EXERCISE OBJECTIVE: Each entry is to be repeated word for word, and the images are to be dropped.

____ EXERCISE DATA

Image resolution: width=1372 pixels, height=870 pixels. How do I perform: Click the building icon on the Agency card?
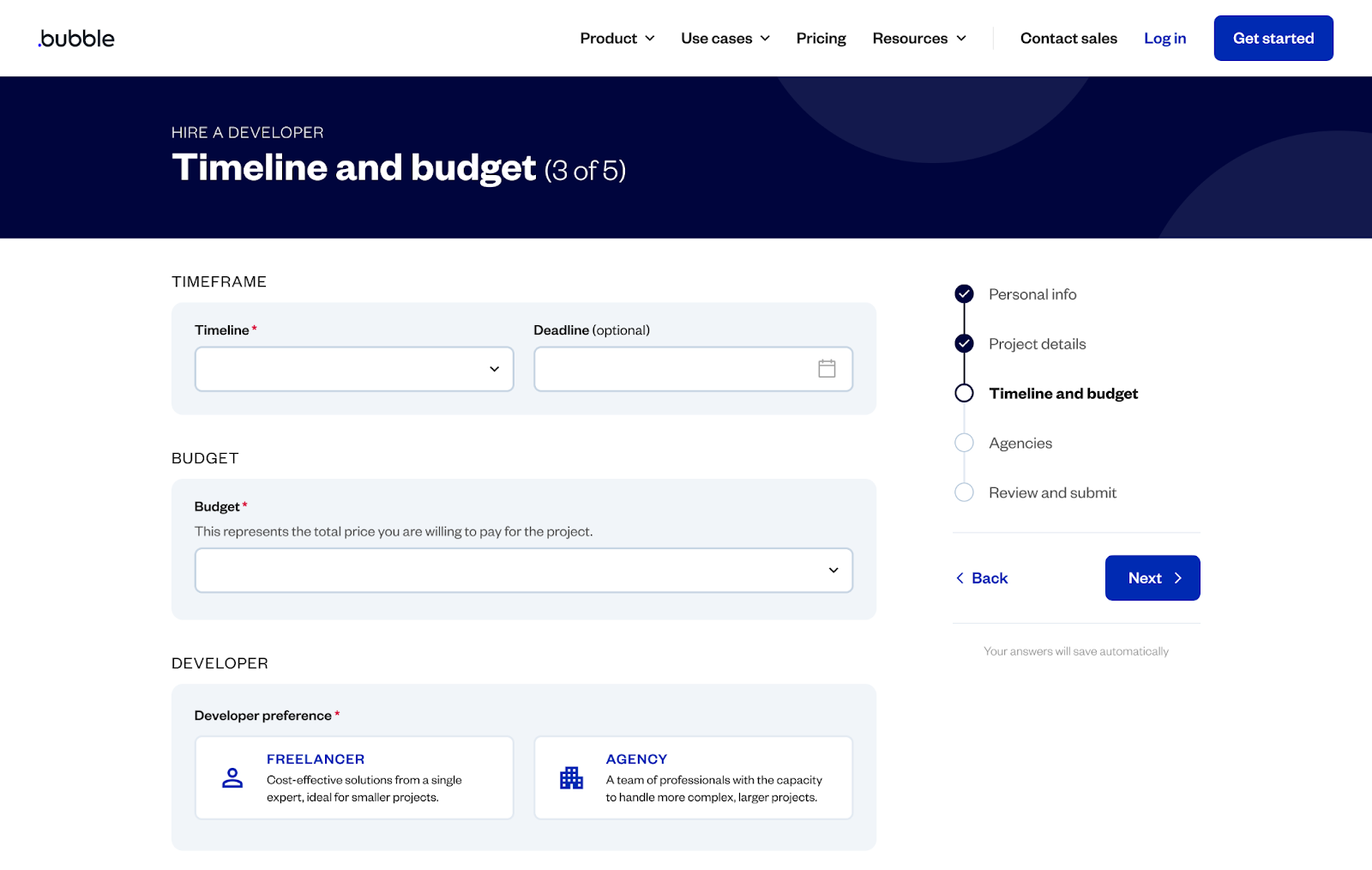[571, 777]
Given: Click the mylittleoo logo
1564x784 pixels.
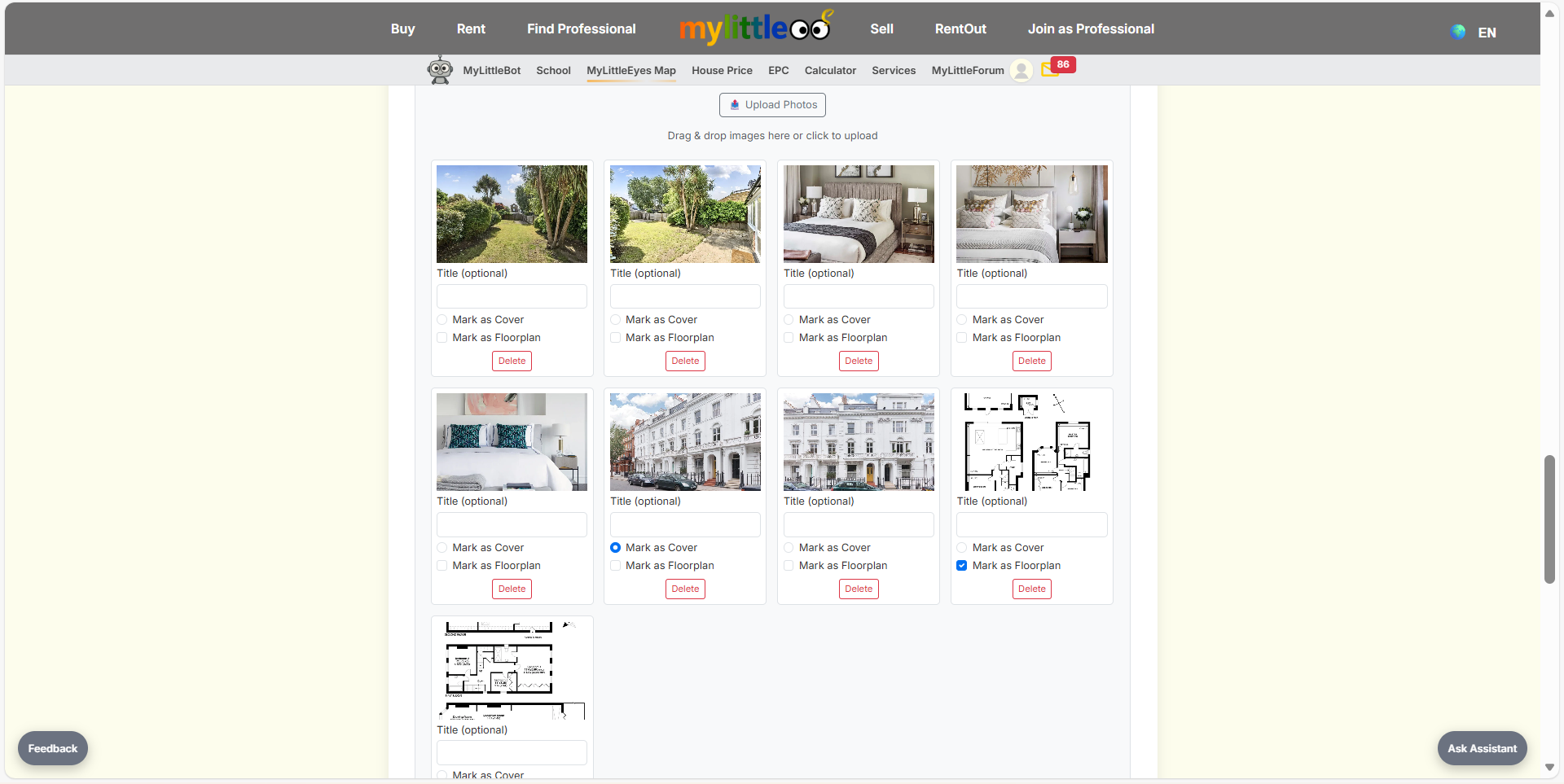Looking at the screenshot, I should click(754, 28).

________

RESULT BELOW:
Image resolution: width=1372 pixels, height=870 pixels. How do I perform: Click the building icon on the Agency card?
[571, 777]
Given: Click the mylittleoo logo
1564x784 pixels.
Looking at the screenshot, I should click(754, 28).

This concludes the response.